*Text shown*.
Qutaiba Al-Ajalin

Personal information
- Full name: Qutaiba Ali Qublan Ajalin
- Date of birth: 12 July 2006 (age 20)
- Place of birth: Amman, Jordan
- Height: 1.80 m (5 ft 11 in)
- Position: Left winger

Team information
- Current team: Al-Faisaly
- Number: 77

Youth career
- –2019: Al-Faisaly
- 2019–2024: Jordan Knights

Senior career*
- Years: Team / Apps / (Gls)
- 2024–2025: Shabab Al-Aqaba / 16 / (1)
- 2025–2026: Al-Ahli / 5 / (0)
- 2026–: Al-Faisaly / 0 / (0)

International career^{‡}
- 2025–: Jordan U23 / 3 / (0)

= Qutaiba Al-Ajalin =

Jordanian footballer (born 2006)

Qutaiba Ali Qublan Ajalin (قتيبة العجالين; born 12 July 2006) is a Jordanian professional footballer who plays as a left-winger for Jordanian Pro League side Al-Faisaly and the Jordan under-23 football team.

==Club career==
===Early career===
Al-Ajalin went through Al-Faisaly's youth academy, before joining Jordan Knights in December 2019.

===Shabab Al-Aqaba===
He began his professional career with Shabab Al-Aqaba during the 2024–25 Jordanian Pro League season.

Upon the club's relegation, Al-Ajalin considered various offers before joining Al-Ahli, due to the club permitting a clause for him to leave if an external offer arrives.

===Al-Ahli===
On 17 June 2025, Al-Ajalin joined Al-Ahli on a two-season contract. He suffered an ACL and meniscus injury while preparing for the 2025–26 Jordanian Pro League season, successfully undergoing surgery.

==International career==
On 16 March 2025, Al-Ajalin was called up to the Jordan under-23 team for the 2025 WAFF U-23 Championship held in Oman.

==Personal life==
Qutaiba is the nephew of Jordanian international footballer Salem Al-Ajalin.

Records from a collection
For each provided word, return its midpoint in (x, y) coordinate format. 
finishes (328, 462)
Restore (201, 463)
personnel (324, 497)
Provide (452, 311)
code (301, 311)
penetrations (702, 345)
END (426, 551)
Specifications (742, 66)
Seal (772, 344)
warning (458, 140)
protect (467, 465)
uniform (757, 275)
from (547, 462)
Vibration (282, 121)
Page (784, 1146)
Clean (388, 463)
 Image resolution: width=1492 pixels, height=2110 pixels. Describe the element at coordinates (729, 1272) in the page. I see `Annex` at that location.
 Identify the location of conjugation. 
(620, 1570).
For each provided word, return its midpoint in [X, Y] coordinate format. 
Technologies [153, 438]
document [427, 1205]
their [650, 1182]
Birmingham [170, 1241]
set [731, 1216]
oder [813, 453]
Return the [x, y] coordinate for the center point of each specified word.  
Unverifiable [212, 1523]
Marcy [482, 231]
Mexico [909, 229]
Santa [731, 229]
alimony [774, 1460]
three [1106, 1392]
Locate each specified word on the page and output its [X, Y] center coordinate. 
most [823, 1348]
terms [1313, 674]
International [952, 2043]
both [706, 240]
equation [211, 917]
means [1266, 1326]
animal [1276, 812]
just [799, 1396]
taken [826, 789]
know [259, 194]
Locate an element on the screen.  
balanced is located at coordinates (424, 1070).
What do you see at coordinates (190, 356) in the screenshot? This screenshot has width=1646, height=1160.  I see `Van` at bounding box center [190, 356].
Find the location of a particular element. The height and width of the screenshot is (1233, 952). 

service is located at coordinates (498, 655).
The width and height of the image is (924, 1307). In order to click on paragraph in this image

*Questions*.
1. Using the article on Qutaiba Al-Ajalin, answer each question briefly.
(a) Which club did Al-Ajalin join in December 2019?
(b) How long was the contract he signed with Al-Ahli?
(c) In which country was the 2025 WAFF U-23 Championship held?
2. For each statement, state whether the article on Qutaiba Al-Ajalin supports it, answering yes or no and quoting the words that decide it.
(a) Al-Ajalin plays as a right winger.
(b) Al-Ajalin began his professional career with Al-Faisaly.
(c) Al-Ajalin is the nephew of Salem Al-Ajalin.
3. According to the article on Qutaiba Al-Ajalin, why did he choose Al-Ahli after Shabab Al-Aqaba's relegation? Answer in one to three sentences.

*Results for each task*.
1.
(a) Jordan Knights
(b) Two seasons
(c) Oman

2.
(a) No: "plays as a left-winger"
(b) No: "He began his professional career with Shabab Al-Aqaba during the 2024–25 Jordanian Pro League season."
(c) Yes: "Qutaiba is the nephew of Jordanian international footballer Salem Al-Ajalin."

3. After Shabab Al-Aqaba's relegation, Al-Ajalin considered various offers. He joined Al-Ahli because the club allowed a clause that would let him leave if an external offer arrived.